[Source records]

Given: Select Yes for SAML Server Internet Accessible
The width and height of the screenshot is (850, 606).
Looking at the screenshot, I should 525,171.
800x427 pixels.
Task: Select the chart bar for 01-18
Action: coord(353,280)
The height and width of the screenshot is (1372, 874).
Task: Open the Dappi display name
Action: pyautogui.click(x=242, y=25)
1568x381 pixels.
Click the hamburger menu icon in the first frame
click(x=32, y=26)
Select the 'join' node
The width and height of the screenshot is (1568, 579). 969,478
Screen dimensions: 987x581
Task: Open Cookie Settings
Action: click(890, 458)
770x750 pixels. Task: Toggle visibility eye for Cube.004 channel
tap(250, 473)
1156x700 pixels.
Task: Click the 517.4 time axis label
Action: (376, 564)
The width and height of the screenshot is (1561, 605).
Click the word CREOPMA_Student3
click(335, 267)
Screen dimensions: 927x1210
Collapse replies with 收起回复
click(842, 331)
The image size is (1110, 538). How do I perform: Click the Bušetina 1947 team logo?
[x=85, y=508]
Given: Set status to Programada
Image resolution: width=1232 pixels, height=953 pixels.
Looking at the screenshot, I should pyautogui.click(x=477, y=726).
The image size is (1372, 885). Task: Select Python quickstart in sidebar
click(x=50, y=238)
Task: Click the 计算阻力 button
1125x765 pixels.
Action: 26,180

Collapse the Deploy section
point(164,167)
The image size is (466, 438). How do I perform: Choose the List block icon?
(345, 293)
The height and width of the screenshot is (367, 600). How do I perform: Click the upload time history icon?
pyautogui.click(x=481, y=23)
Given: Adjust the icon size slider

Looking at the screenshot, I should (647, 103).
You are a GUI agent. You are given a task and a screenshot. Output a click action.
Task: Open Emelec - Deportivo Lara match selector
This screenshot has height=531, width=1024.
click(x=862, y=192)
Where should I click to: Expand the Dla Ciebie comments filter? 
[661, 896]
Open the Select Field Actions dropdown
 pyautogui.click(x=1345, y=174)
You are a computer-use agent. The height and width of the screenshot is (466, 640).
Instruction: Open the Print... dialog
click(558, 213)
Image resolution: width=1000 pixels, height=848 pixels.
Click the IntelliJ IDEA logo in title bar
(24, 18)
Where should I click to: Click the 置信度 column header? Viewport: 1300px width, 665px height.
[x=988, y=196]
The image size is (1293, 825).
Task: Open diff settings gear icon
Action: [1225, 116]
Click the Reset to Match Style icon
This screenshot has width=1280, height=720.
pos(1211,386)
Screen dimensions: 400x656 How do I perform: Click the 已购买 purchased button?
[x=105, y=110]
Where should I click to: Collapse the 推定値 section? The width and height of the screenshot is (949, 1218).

[/Source records]

Task to carry out: Your answer must be the full listing, copied exactly.

Task solution:
Given: Select Yes for SAML Server Internet Accessible
The width and height of the screenshot is (850, 606).
Looking at the screenshot, I should 525,171.
800x427 pixels.
Task: Select the chart bar for 01-18
Action: coord(353,280)
The height and width of the screenshot is (1372, 874).
Task: Open the Dappi display name
Action: pyautogui.click(x=242, y=25)
1568x381 pixels.
Click the hamburger menu icon in the first frame
click(x=32, y=26)
Select the 'join' node
The width and height of the screenshot is (1568, 579). 969,478
Screen dimensions: 987x581
Task: Open Cookie Settings
Action: click(890, 458)
770x750 pixels. Task: Toggle visibility eye for Cube.004 channel
tap(250, 473)
1156x700 pixels.
Task: Click the 517.4 time axis label
Action: (376, 564)
The width and height of the screenshot is (1561, 605).
Click the word CREOPMA_Student3
click(335, 267)
Screen dimensions: 927x1210
Collapse replies with 收起回复
click(842, 331)
The image size is (1110, 538). How do I perform: Click the Bušetina 1947 team logo?
[x=85, y=508]
Given: Set status to Programada
Image resolution: width=1232 pixels, height=953 pixels.
Looking at the screenshot, I should pyautogui.click(x=477, y=726).
The image size is (1372, 885). Task: Select Python quickstart in sidebar
click(x=50, y=238)
Task: Click the 计算阻力 button
1125x765 pixels.
Action: 26,180

Collapse the Deploy section
point(164,167)
The image size is (466, 438). How do I perform: Choose the List block icon?
(345, 293)
The height and width of the screenshot is (367, 600). How do I perform: Click the upload time history icon?
pyautogui.click(x=481, y=23)
Given: Adjust the icon size slider

Looking at the screenshot, I should (647, 103).
You are a GUI agent. You are given a task and a screenshot. Output a click action.
Task: Open Emelec - Deportivo Lara match selector
This screenshot has height=531, width=1024.
click(x=862, y=192)
Where should I click to: Expand the Dla Ciebie comments filter? 
[661, 896]
Open the Select Field Actions dropdown
 pyautogui.click(x=1345, y=174)
You are a computer-use agent. The height and width of the screenshot is (466, 640).
Instruction: Open the Print... dialog
click(558, 213)
Image resolution: width=1000 pixels, height=848 pixels.
Click the IntelliJ IDEA logo in title bar
(24, 18)
Where should I click to: Click the 置信度 column header? Viewport: 1300px width, 665px height.
[x=988, y=196]
The image size is (1293, 825).
Task: Open diff settings gear icon
Action: [1225, 116]
Click the Reset to Match Style icon
This screenshot has width=1280, height=720.
pos(1211,386)
Screen dimensions: 400x656 How do I perform: Click the 已购买 purchased button?
[x=105, y=110]
Where should I click to: Collapse the 推定値 section? The width and height of the screenshot is (949, 1218).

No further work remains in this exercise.